The mole concept is a fundamental chemical measurement that helps quantify the amount of substance. A mole represents \(6.022 \times 10^{23}\) particles, which could be atoms, molecules, ions, or electrons. In the context of the electrolysis of potassium iodide, the mole concept helps convert the measured volume and concentration of substances into a number that corresponds to the actual amounts involved in the reactions.Using the mole concept with stoichiometry, we can calculate the necessary reactants and predict the products of a chemical reaction. For example, the determination of iodine (\(\text{I}_2\)) formed via electrolysis depends significantly on converting molarity and volume into moles, which is key for calculating current efficiency.
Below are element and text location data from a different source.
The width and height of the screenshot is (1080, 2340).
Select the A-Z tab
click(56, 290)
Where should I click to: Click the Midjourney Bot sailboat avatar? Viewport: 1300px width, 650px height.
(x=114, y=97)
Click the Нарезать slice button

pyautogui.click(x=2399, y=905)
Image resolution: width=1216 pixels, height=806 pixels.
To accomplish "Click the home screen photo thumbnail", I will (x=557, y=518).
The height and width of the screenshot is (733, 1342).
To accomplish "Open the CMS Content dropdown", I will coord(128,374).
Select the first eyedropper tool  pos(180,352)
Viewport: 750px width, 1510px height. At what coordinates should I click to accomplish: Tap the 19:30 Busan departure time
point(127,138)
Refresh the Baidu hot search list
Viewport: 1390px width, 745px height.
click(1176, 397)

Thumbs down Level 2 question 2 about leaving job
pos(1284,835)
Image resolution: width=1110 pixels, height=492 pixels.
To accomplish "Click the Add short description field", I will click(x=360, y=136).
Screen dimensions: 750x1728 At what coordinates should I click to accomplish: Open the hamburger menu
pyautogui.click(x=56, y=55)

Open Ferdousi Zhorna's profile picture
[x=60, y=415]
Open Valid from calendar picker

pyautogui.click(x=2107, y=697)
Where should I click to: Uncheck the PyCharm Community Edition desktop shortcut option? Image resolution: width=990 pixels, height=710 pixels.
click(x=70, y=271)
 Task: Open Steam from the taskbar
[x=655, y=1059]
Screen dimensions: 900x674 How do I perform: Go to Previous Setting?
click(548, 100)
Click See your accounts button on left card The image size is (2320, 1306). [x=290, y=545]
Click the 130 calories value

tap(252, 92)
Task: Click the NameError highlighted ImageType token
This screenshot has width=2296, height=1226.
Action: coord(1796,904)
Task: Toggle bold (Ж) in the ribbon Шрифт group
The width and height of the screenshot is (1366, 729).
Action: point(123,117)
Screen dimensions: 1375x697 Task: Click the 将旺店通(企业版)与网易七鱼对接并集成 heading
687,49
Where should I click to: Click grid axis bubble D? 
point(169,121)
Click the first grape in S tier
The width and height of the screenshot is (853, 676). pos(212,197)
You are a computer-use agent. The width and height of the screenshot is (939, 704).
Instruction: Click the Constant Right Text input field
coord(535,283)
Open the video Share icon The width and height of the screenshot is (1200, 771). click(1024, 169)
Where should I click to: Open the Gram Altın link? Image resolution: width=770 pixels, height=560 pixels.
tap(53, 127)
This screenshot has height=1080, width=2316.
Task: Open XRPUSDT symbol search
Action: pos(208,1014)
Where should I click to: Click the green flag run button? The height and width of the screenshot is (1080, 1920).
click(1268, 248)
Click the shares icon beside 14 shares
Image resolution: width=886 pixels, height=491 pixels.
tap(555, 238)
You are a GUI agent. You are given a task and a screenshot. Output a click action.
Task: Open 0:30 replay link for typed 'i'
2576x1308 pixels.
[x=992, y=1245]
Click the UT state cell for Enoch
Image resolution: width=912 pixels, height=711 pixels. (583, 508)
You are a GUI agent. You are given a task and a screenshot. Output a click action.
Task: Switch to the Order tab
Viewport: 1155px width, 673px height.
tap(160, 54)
The Intricacies of Redox Reactions

Redox reactions, or reduction-oxidation reactions, involve the transfer of electrons between species. In these reactions, one substance is oxidized by losing electrons, while another is reduced by gaining electrons. Electrolysis of a compound like potassium iodide is a classic example of a redox reaction.In the given exercise, the iodide ion (\(\text{I}^-\)) loses electrons to become iodine (\(\text{I}_2\)) at the anode, exemplifying oxidation. Understanding redox processes is vital for manipulating and harnessing chemical reactions in electrochemical cells. By analyzing how electrons are transferred, one can comprehend the oxidation states and balance chemical equations necessary for accurate computations in electrolysis.